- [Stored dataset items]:
· · · ·

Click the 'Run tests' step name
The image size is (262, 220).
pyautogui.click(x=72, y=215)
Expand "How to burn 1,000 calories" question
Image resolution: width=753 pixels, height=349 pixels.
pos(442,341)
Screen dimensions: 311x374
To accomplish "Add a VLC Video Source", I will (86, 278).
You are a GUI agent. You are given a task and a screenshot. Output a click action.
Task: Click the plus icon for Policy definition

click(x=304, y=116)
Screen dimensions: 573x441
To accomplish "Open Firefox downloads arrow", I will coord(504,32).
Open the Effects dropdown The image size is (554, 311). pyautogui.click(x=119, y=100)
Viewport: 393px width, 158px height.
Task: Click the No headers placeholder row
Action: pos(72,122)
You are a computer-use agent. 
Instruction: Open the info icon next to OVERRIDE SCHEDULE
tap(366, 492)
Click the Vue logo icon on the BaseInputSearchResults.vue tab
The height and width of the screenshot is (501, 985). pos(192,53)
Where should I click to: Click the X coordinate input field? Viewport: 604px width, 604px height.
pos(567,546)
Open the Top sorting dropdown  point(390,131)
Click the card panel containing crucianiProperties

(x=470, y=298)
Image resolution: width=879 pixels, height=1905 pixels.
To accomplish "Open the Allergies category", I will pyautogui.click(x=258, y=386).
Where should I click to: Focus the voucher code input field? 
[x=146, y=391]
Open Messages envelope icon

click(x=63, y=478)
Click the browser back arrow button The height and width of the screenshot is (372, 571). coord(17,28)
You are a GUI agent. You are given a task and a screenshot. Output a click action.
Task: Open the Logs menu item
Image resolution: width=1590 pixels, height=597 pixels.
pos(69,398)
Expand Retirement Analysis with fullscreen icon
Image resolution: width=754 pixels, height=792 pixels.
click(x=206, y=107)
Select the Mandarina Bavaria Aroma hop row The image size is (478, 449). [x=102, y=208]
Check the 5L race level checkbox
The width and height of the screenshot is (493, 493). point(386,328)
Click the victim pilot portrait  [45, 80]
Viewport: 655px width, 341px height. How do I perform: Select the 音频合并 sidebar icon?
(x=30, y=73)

· · · ·

- [Exercise aim]:
Using the exact wording, transcribe all the records above.

- [Output of the task]:
Click the 'Run tests' step name
The image size is (262, 220).
pyautogui.click(x=72, y=215)
Expand "How to burn 1,000 calories" question
Image resolution: width=753 pixels, height=349 pixels.
pos(442,341)
Screen dimensions: 311x374
To accomplish "Add a VLC Video Source", I will (86, 278).
You are a GUI agent. You are given a task and a screenshot. Output a click action.
Task: Click the plus icon for Policy definition

click(x=304, y=116)
Screen dimensions: 573x441
To accomplish "Open Firefox downloads arrow", I will coord(504,32).
Open the Effects dropdown The image size is (554, 311). pyautogui.click(x=119, y=100)
Viewport: 393px width, 158px height.
Task: Click the No headers placeholder row
Action: pos(72,122)
You are a computer-use agent. 
Instruction: Open the info icon next to OVERRIDE SCHEDULE
tap(366, 492)
Click the Vue logo icon on the BaseInputSearchResults.vue tab
The height and width of the screenshot is (501, 985). pos(192,53)
Where should I click to: Click the X coordinate input field? Viewport: 604px width, 604px height.
pos(567,546)
Open the Top sorting dropdown  point(390,131)
Click the card panel containing crucianiProperties

(x=470, y=298)
Image resolution: width=879 pixels, height=1905 pixels.
To accomplish "Open the Allergies category", I will pyautogui.click(x=258, y=386).
Where should I click to: Focus the voucher code input field? 
[x=146, y=391]
Open Messages envelope icon

click(x=63, y=478)
Click the browser back arrow button The height and width of the screenshot is (372, 571). coord(17,28)
You are a GUI agent. You are given a task and a screenshot. Output a click action.
Task: Open the Logs menu item
Image resolution: width=1590 pixels, height=597 pixels.
pos(69,398)
Expand Retirement Analysis with fullscreen icon
Image resolution: width=754 pixels, height=792 pixels.
click(x=206, y=107)
Select the Mandarina Bavaria Aroma hop row The image size is (478, 449). [x=102, y=208]
Check the 5L race level checkbox
The width and height of the screenshot is (493, 493). point(386,328)
Click the victim pilot portrait  [45, 80]
Viewport: 655px width, 341px height. How do I perform: Select the 音频合并 sidebar icon?
(x=30, y=73)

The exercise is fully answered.